Sanattan ilham alan, koleksiyoner bir şef. Sanat merakının nasıl başladığını soruyorum. Bottura sanat ve müzik tutkusunun uzun yıllar önce, çocukluk yıllarında başladığını söylüyor. Zaman geçtikçe artan tutkularının peşinden giderken de hiç tereddüt etmemiş. Böylece tutkuları yaptığı işe yansımış. Caz piyanisti Thelonious Monk dinlerken kafasının üstünde yanan ampulle yarattığı tarifler de var, Picasso üzerine okurken yarattığı tatlılar da...
Şefin imzalarından birini, Camouflage: Hare in the Woods (Kamuflaj: Ormandaki Vahşi Tavşan) adlı tatlıyı örnek verelim; Bottura’nın Gertrude Stein’ın 1938’de yayımlanan “Picasso” kitabını okurken yarattığı tatlı... Bottura’nın kendi kitabında da kullandığı Stein imzalı alıntı şu: “Savaşın başladığı günlerde Picasso ile birlikte İspanya’da Raspail Bulvarı’ndaydık. Kamuflajın ne olduğunu duymuştum. Fakat henüz görmemiştik. Kamuflajlı araç bulvardan geçerken Picasso izledi. Sonra da ‘Evet, bunu keşfeden bizleriz. Bu kübizmdir’ diye bağırmaya başladı.” Bu tatlının ortaya çıkışını sorduğumda Bottura “Eğer Picasso kübizmi boyalı bir askeri araçta görebiliyorsa bir tavşanın kamuflajlı bir tabakta saklanması da mümkündür” diyor ve tatlıdaki malzemeleri ekliyor: “Tavşan kanı, çikolata, espresso köpüğü, misk, karamelize şeker, ekmek ve sebze tozları...”

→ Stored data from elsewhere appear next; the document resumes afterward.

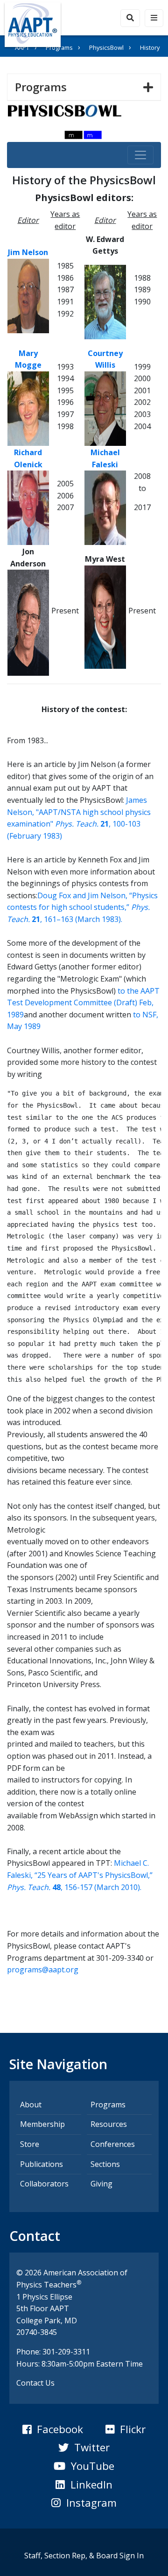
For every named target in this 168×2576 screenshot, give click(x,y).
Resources (109, 2124)
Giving (101, 2184)
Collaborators (44, 2184)
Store (29, 2144)
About (31, 2104)
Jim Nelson (28, 252)
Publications (41, 2164)
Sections (105, 2164)
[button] (52, 2429)
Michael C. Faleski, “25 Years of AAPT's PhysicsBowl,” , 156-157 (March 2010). (80, 1875)
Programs (59, 47)
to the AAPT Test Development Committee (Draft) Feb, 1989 (83, 1003)
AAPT (22, 47)
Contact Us (35, 2383)
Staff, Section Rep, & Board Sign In (84, 2555)
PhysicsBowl (106, 47)
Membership (42, 2124)
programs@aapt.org (42, 1969)
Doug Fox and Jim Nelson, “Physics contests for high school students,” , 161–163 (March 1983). (82, 907)
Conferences (113, 2144)
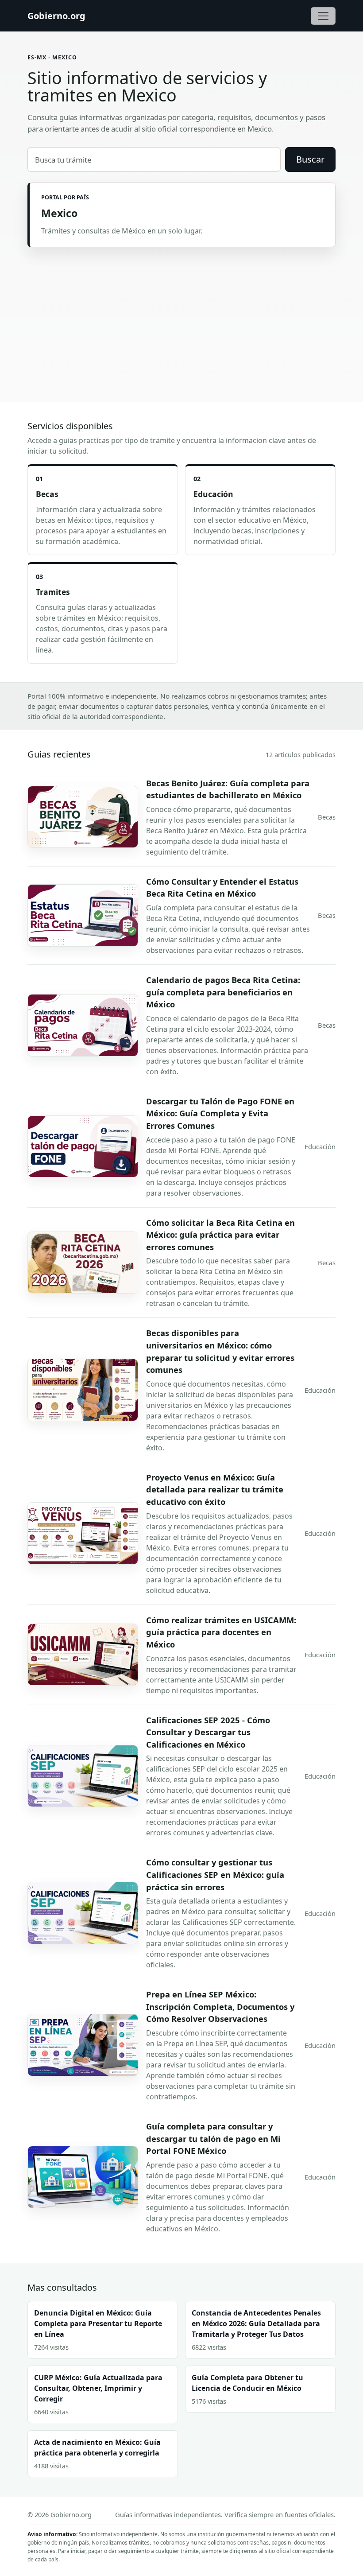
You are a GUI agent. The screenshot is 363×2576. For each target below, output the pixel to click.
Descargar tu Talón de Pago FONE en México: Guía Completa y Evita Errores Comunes (220, 1113)
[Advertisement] (181, 314)
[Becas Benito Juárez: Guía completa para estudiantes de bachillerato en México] (82, 817)
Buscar (310, 159)
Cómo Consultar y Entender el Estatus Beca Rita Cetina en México (222, 887)
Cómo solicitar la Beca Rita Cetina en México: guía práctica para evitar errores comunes (220, 1234)
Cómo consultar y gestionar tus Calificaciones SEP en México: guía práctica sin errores (215, 1874)
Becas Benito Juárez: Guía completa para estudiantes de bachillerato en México (227, 789)
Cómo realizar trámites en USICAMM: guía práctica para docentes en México (221, 1632)
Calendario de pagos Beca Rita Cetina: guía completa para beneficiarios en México (223, 992)
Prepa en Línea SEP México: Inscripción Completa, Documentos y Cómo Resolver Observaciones (220, 2006)
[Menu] (323, 16)
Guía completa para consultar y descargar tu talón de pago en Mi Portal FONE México (213, 2138)
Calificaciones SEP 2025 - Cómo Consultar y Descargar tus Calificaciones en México (208, 1732)
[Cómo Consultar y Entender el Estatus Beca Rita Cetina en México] (82, 915)
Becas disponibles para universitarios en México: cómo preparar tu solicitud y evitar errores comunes (220, 1351)
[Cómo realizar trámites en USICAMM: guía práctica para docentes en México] (82, 1655)
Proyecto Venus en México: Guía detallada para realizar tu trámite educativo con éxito (214, 1489)
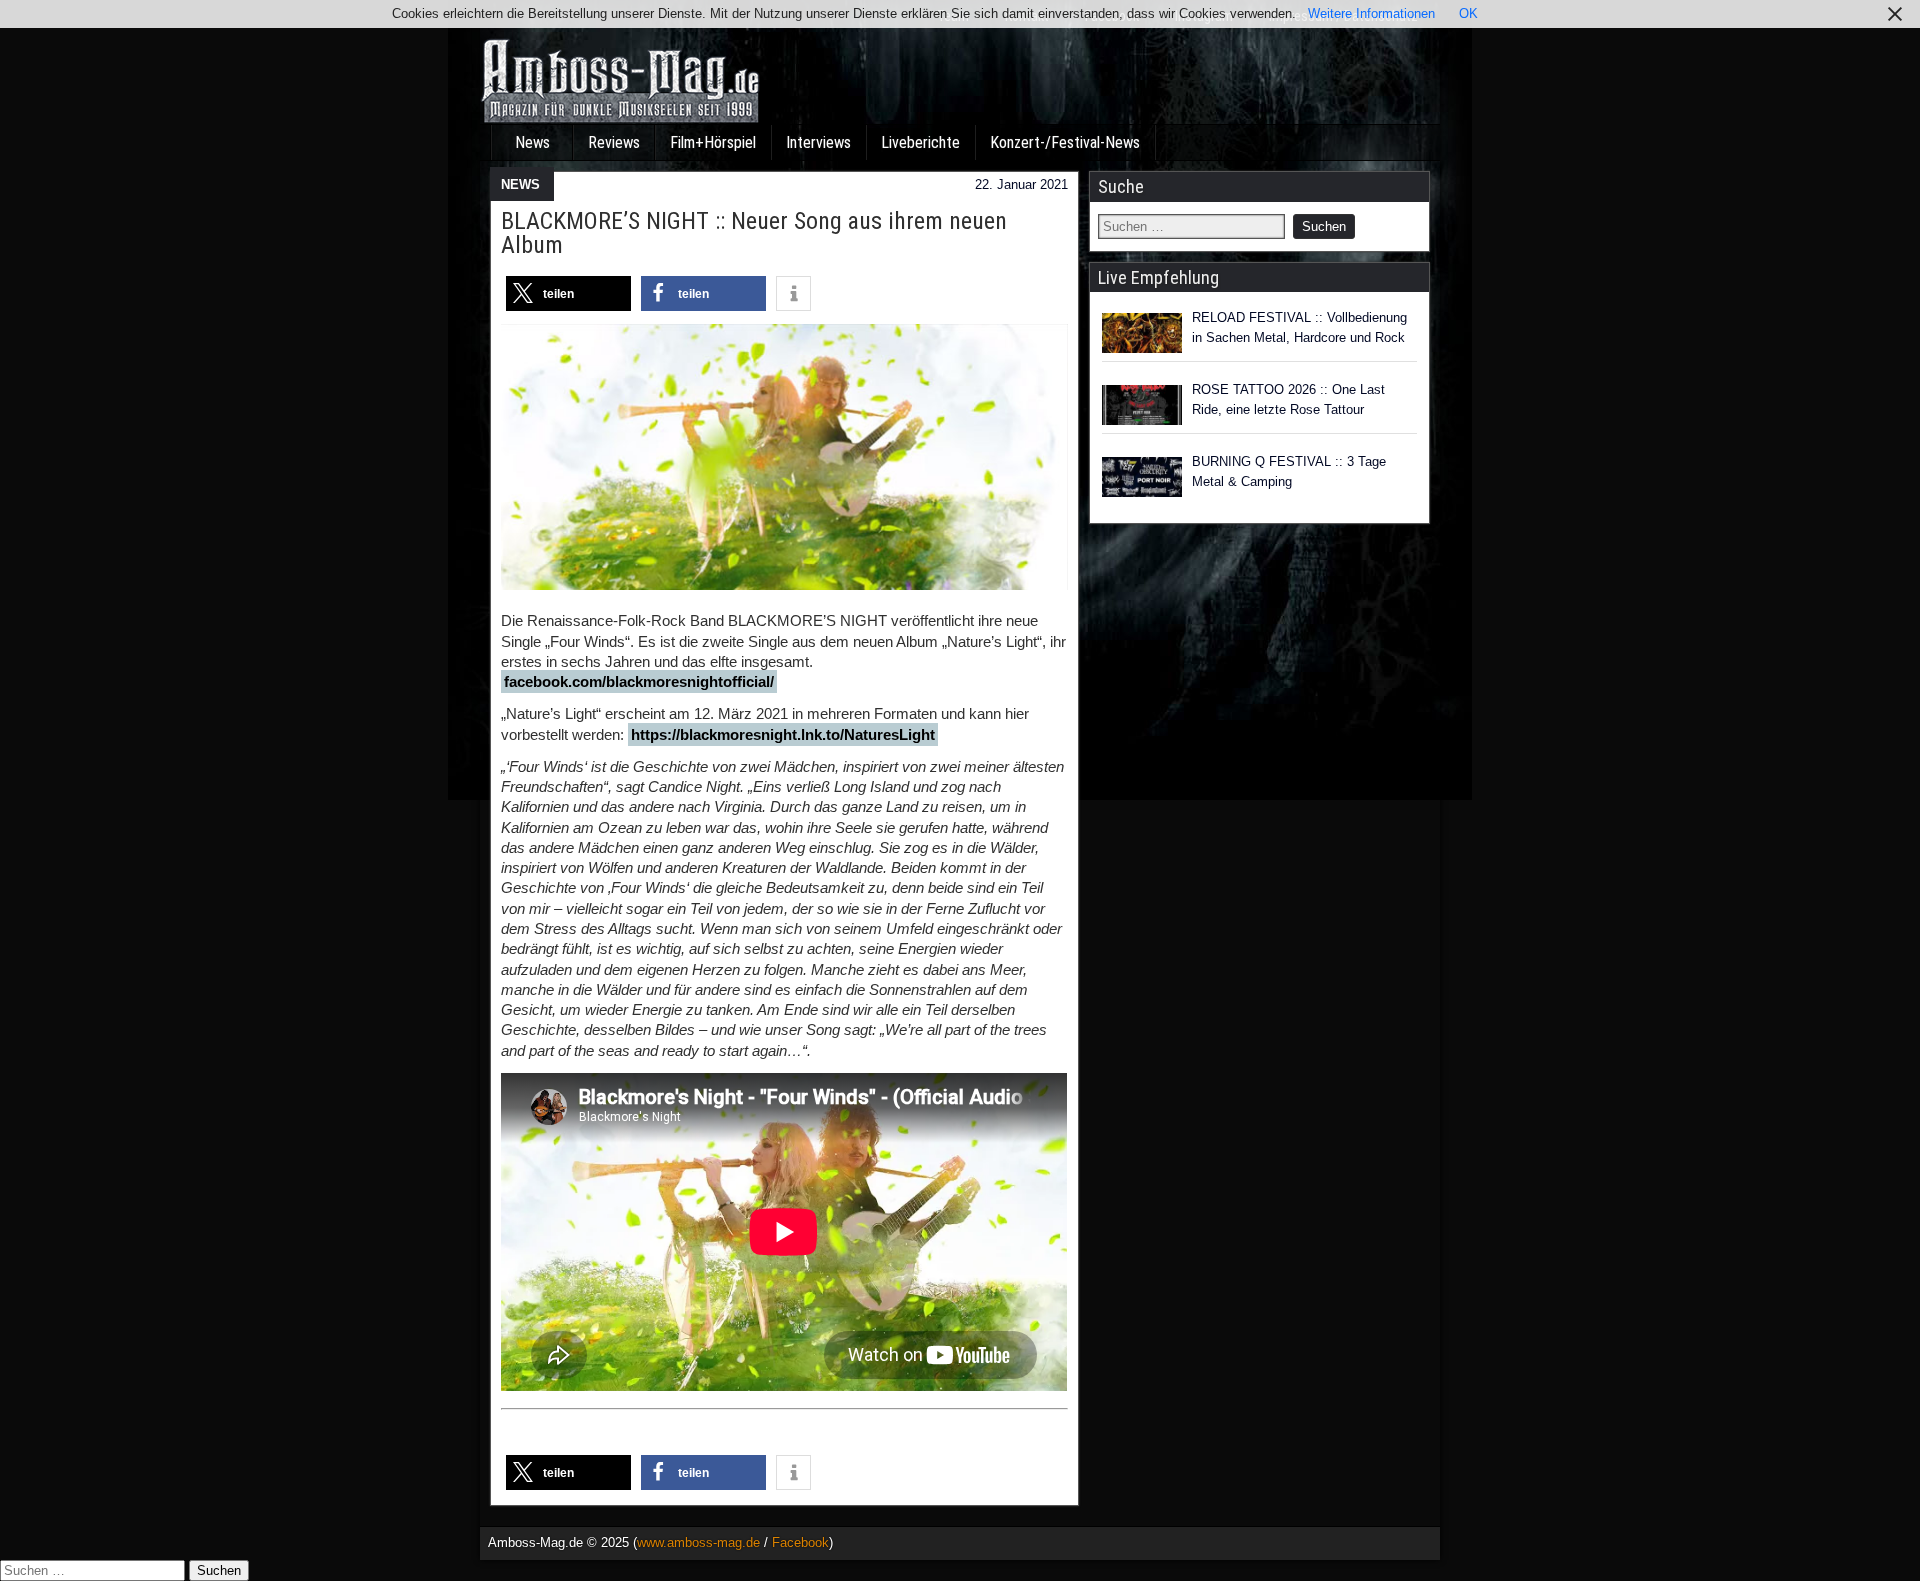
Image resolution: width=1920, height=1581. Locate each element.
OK (1468, 13)
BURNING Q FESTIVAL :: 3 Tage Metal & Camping (1289, 471)
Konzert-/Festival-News (1065, 142)
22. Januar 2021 (1021, 184)
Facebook (800, 1542)
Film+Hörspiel (713, 142)
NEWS (520, 184)
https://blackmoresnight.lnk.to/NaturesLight (783, 734)
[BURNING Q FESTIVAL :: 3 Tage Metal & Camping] (1142, 477)
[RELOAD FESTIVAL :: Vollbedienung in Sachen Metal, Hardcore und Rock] (1142, 333)
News (532, 142)
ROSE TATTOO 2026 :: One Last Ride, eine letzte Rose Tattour (1288, 399)
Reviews (614, 142)
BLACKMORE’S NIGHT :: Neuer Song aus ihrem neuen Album (754, 233)
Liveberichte (920, 142)
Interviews (818, 142)
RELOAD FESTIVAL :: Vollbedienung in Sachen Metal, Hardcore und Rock (1299, 327)
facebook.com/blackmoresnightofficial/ (639, 681)
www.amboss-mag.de (698, 1542)
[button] (568, 293)
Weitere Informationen (1371, 13)
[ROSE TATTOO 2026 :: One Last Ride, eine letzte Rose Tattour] (1142, 405)
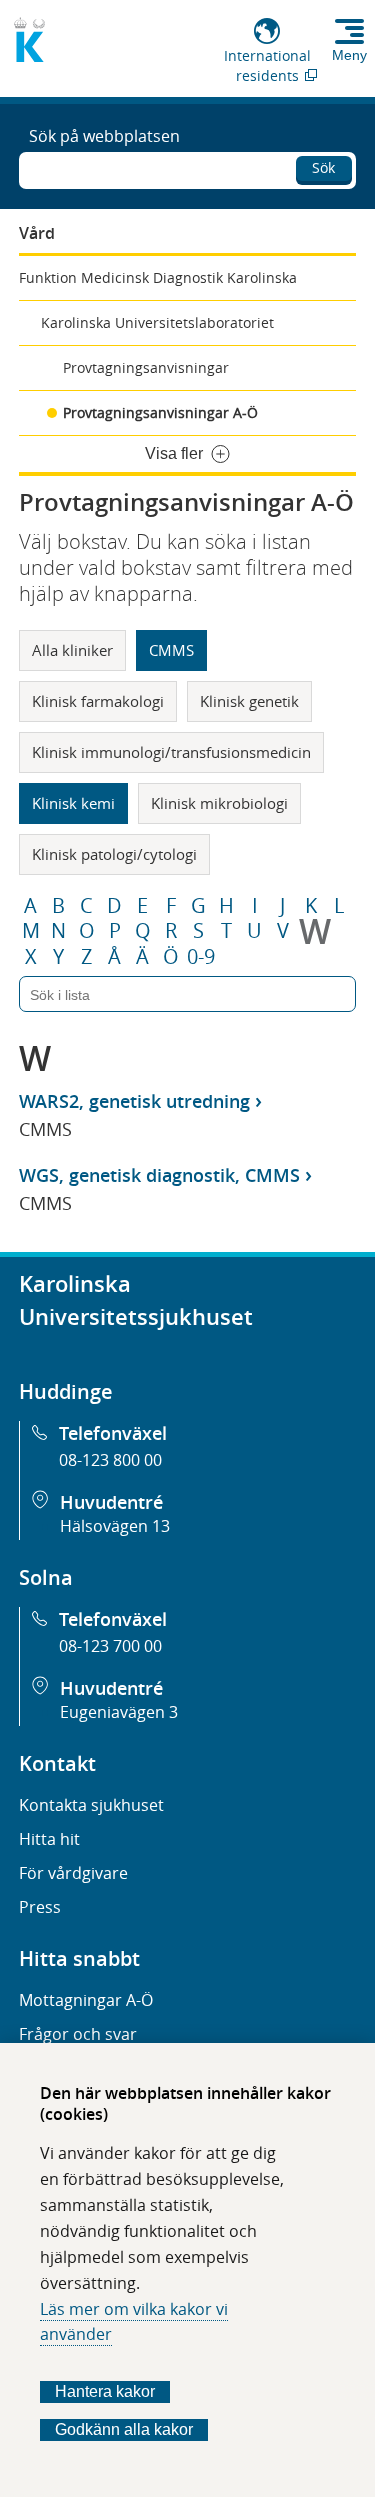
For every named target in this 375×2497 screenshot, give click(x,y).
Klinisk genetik (249, 701)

400 bin parmesan tekerini tarifiyle kurtaran adam
Bottura anlatmaya devam ediyor: “Kendi topraklarınızdan, yetiştiğiniz yöreden aldıklarınızı yani kültürünüzün size sağladıklarını zamanı gelince geri vermelisiniz. Sorumluluk duygusu bunu gerektirir.” Bu cümleleri afili bulabilirsiniz. Fakat altında yatan hikayeyi dinlemeniz gerek; 2012’de İtalya’nın kuzeyinde gerçekleşen depremden sonra yaşanan bir hikaye.
Depremden sonra her birinin ağırlığı yaklaşık 40 kilo olan 400 bin kadar parmesan tekeri yere düşüp kırılarak hasar görüyor. Bunun üzerine
üreticiler Bottura’dan bir tarif istiyor. Bottura’nın reçetesi 400 bin tekerin hepsinin satılmasını sağlıyor. Böylece
hiç kimse işsiz kalmıyor ve hiçbir parmesan atölyesi kapanmıyor.
Ünlü şefin yaptığı şey klasik bir rizotto tarifini, sürecini tamamlamamış parmesanlara uyarlamak olmuş: “İstendiği gibi bir tarif geliştirdim:
Bir rizotto tarifi. Bu tarif o yıl Torino’daki yemek fuarında sunuldu. Adı Risotto ‘Cacio e Pepe’. Bu tarifte süt yerine parmesan peynirinin suyunu kullandım. Yağ yerine de peynirin kremasını... Bu tarif internette yayımlandığında tahminen 40 bin kişi
bu yemeği aynı anda yaptı.”
“İstanbul’un sanatını henüz göremedim”
Bottura, İstanbul’daki restoranını açtığından beri yaklaşık iki ayda bir şehri ziyaret ediyor. Fakat öğrendiğim kadarıyla henüz şehrin sanat ortamını keşfedememiş. “İstanbul’u gezdim evet ama bir şef olarak, yemeklerini tatmak için. Sanata sıra gelmedi” diyor. Çok uzun zaman geçmeden sıra İstanbul’un sanatına da gelebilir. Belki Modena’daki mutfağında ilhamını İstanbul’un sanat ortamından alan bir reçete geliştirir. Fakat o zamana kadar bize zihnine yolculuk yapma imkanını sunan kitabı “Sıska Bir İtalyan Şefe Asla Güvenmeyin”i bir ilham kaynağı olarak kullanabiliriz.